Bukan main pembangunan kota Jogjakarta, dengan melihat Rencana Pembangunan Jangka Menengah Daerah (RPMJ) 2007-2011, yang katanya “meningkatkan ketersediaan sarana dan pra-sarana lalu lintas mencapai 30%”, kini yang bisa dilihat hanyalah kemacetan dimana-mana. Jangan salahkan ibu-ibu yang sen kiri tapi belok kanan, jangan salahkan polisi yang tidak becus mengatur kendaraan, salahkan saja pusat perbelanjaan yang berdiri di samping sempitnya pinggir jalan.
Melihat Yogyakarta yang merupakan kota pariwisata, maka pembangunan hotel merupakan peluang bisnis yang menggiurkan. Hingga akhir tahun 2013, terdapat 106 izin mendirikan bangunan (IMB) hotel yang tercatat di Dinas Perijinan Kota Yogyakarta. Hingga akhirnya, pada tahun 2014, Pemkot menerbitkan moratorium pembatasan IMB hotel hingga akhir tahun 2016.
Lucunya, ditahun yang sama dengan penerbitan moratorium, terdapat 10 dari 23 Hotel di Yogyakarta yang juga melanggar Perda Kota Yogyakarta Nomor 2 Tahun 2012 tentang Bangunan Gedung yang beberapa diantaranya tidak memiliki sumur resapan air, alhasil berpotensi mengurangi debit air tanah.
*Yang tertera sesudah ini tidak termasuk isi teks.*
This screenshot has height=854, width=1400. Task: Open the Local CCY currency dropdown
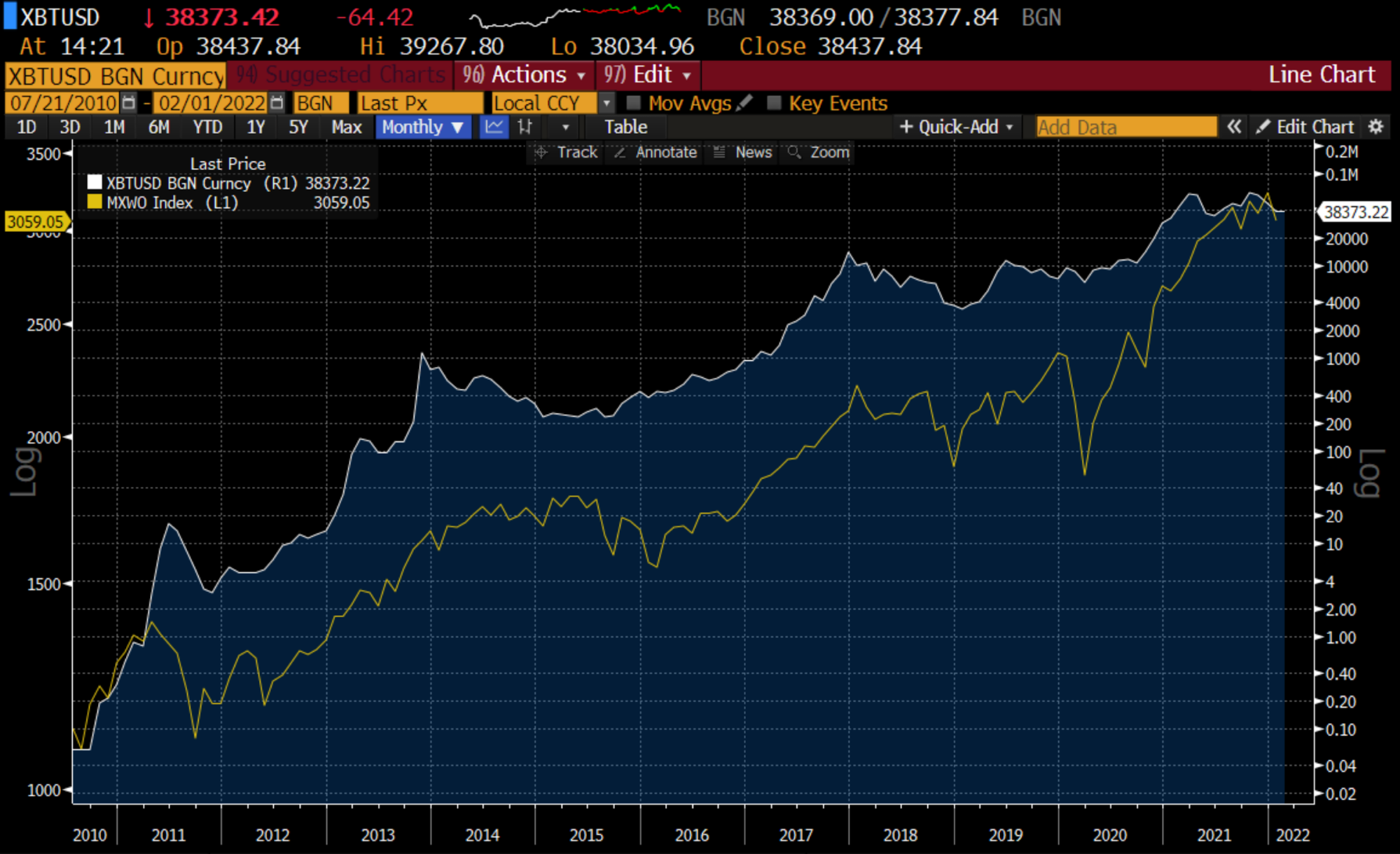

Alih-alih meningkatkan perekonomian kota melalui pembangunan hotel-hotel megah, pemodal besar malah mengebiri hak warga dalam memperoleh air bersih. Yang menjadi pertanyaan, apakah yang bisa diperbuat warga Jogjakarta? Jawabanya tidak ada. Yang warga miliki hanyalah sertifikat hak guna tanah kesultanan. Spanduk-spanduk protes hanyalah menjadi hiasan jalanan.
Lalu dimanakah keistimewaan kota penuh mimpi ini? Adakah kemaslahatan dari kota sejuta pembangunan? Kini Jogjakarta bukanlah kota yang dahulu masyarakat kenal, tidak lagi seramah dan senyaman yang masyarakat kira. Jogjakarta kini hanyalah kota metropolitan biasa.